Instructions to follow:
When a picture appears among the records, leave it out, and copy all else exactly.

*** Data shown ***

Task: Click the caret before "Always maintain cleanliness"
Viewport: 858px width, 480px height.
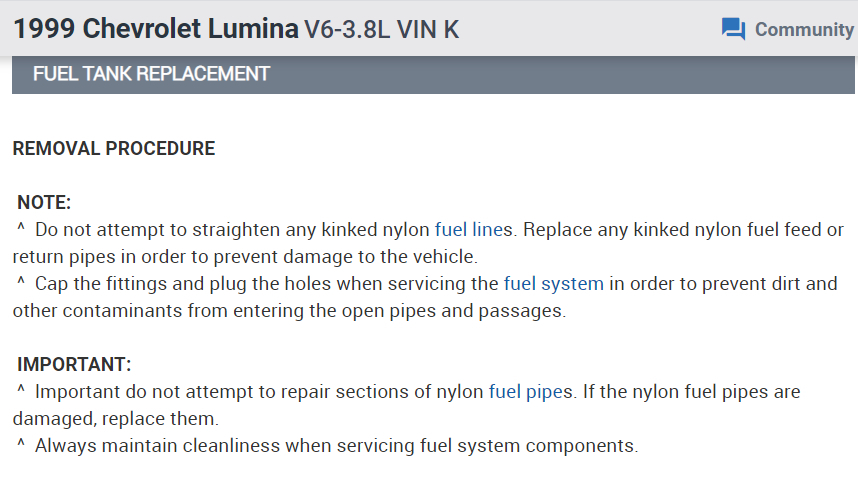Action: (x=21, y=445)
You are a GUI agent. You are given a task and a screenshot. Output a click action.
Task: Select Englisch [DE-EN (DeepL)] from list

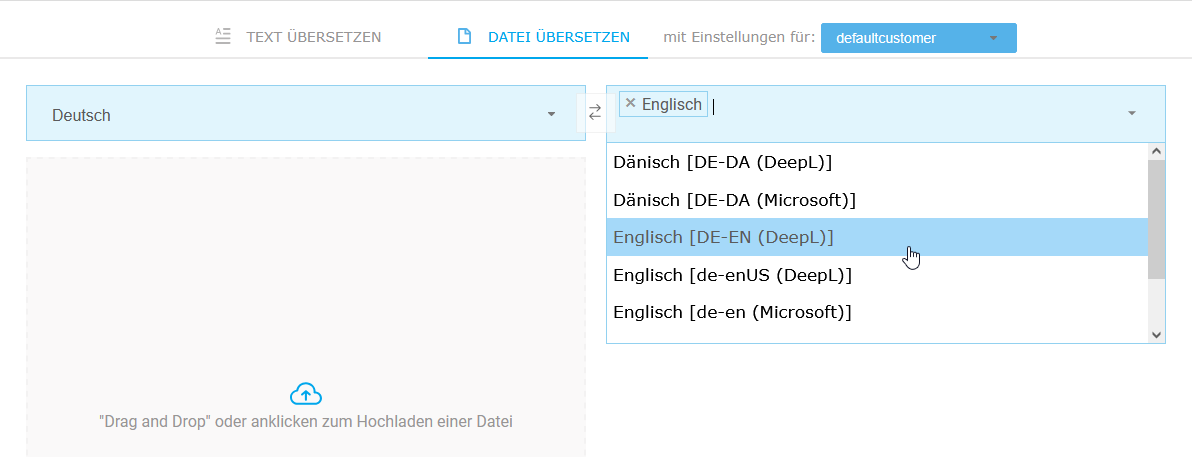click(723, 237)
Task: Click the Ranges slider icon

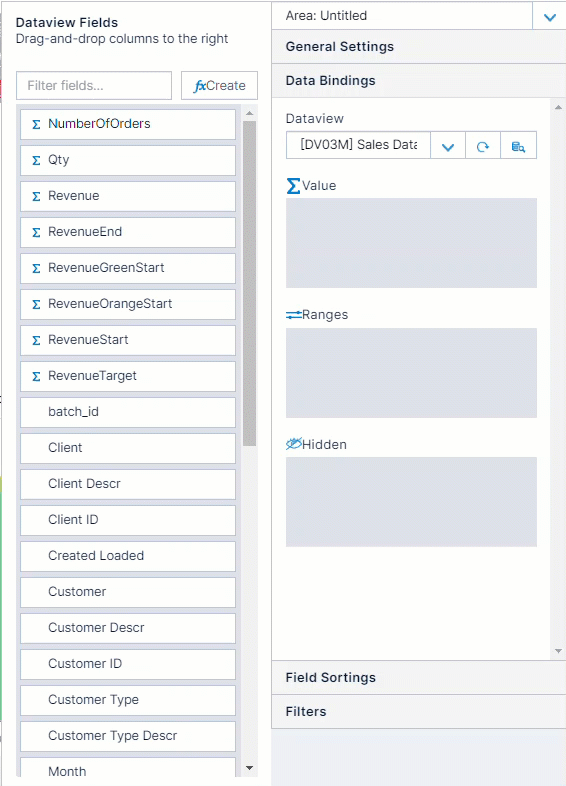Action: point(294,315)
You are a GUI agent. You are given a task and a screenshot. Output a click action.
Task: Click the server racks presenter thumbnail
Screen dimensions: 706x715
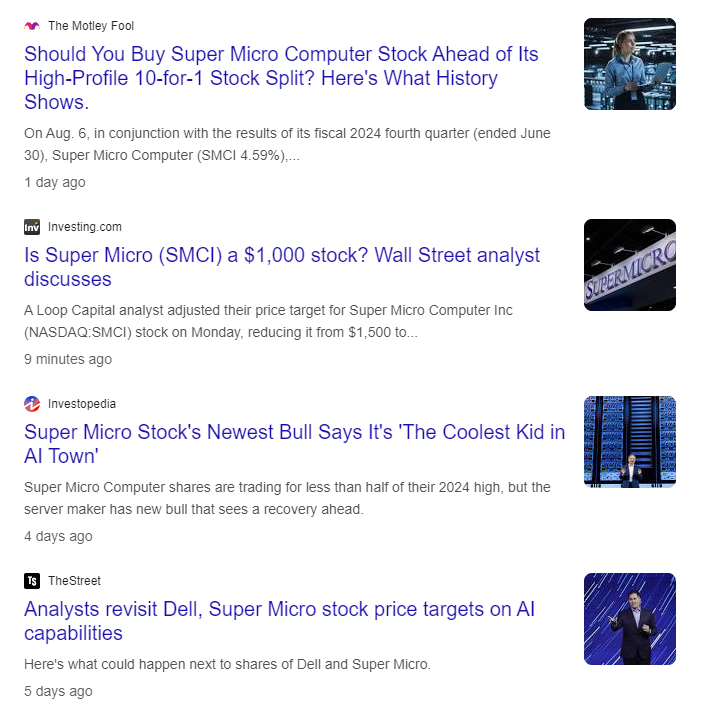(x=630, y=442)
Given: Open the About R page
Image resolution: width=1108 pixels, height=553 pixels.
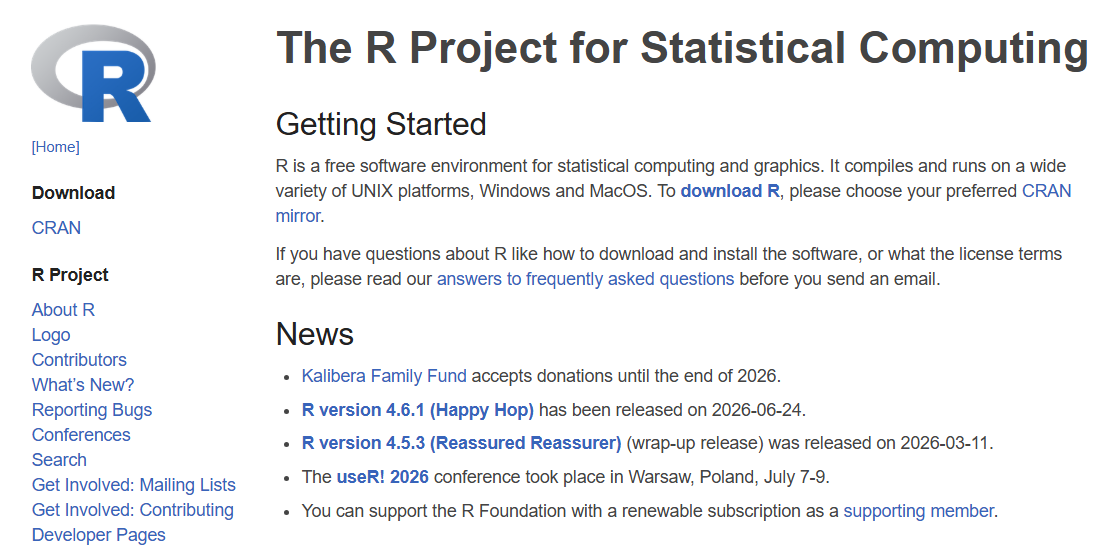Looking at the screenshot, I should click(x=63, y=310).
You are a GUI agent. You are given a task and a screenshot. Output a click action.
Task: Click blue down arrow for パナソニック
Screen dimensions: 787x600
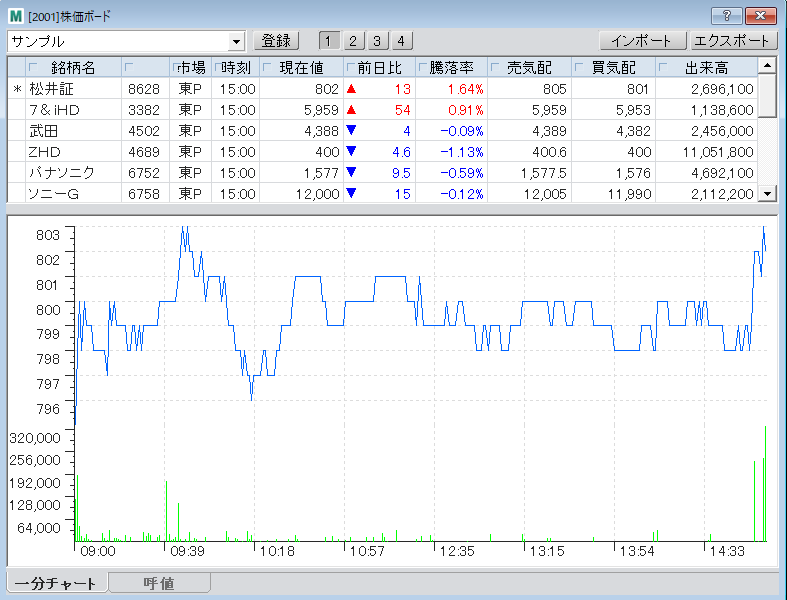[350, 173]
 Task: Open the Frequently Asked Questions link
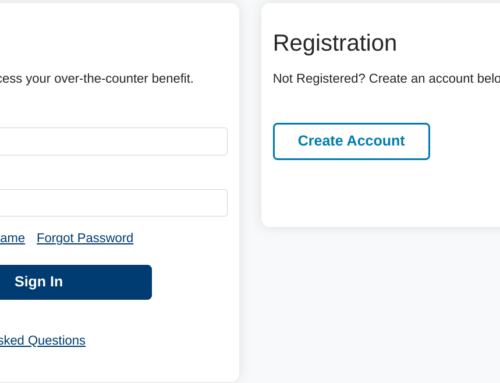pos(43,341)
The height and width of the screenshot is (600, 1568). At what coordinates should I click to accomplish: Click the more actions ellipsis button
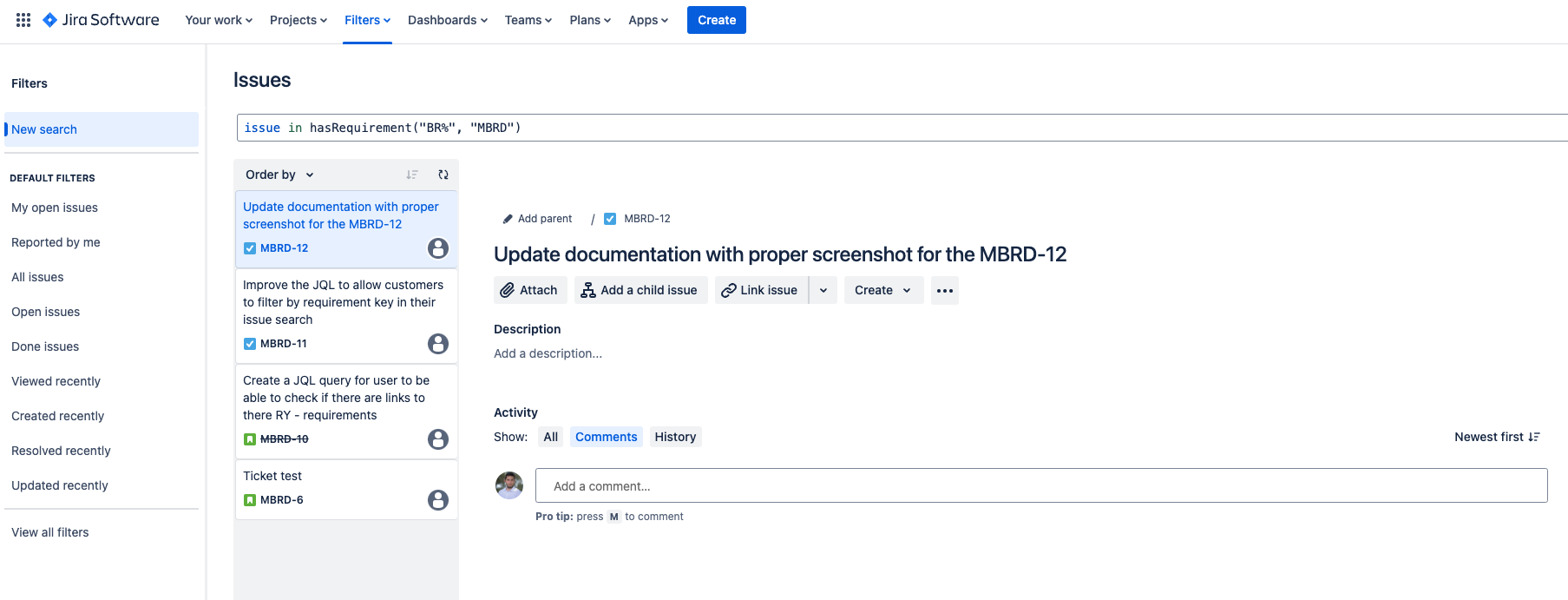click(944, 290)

*** End of Data shown ***

Reply:
Task: Click the caret before "Always maintain cleanliness"
Viewport: 858px width, 480px height.
Action: (x=21, y=445)
You are a GUI agent. You are given a task and a screenshot. Output a click action.
Task: Select Englisch [DE-EN (DeepL)] from list

click(723, 237)
Task: Click the Ranges slider icon

Action: point(294,315)
You are a GUI agent. You are given a task and a screenshot. Output a click action.
Task: Click the server racks presenter thumbnail
Screen dimensions: 706x715
(x=630, y=442)
Given: Open the About R page
Image resolution: width=1108 pixels, height=553 pixels.
Looking at the screenshot, I should click(x=63, y=310).
You are a GUI agent. You are given a task and a screenshot. Output a click action.
Task: Click blue down arrow for パナソニック
Screen dimensions: 787x600
[350, 173]
 Task: Open the Frequently Asked Questions link
pos(43,341)
The height and width of the screenshot is (600, 1568). At what coordinates should I click to accomplish: Click the more actions ellipsis button
click(944, 290)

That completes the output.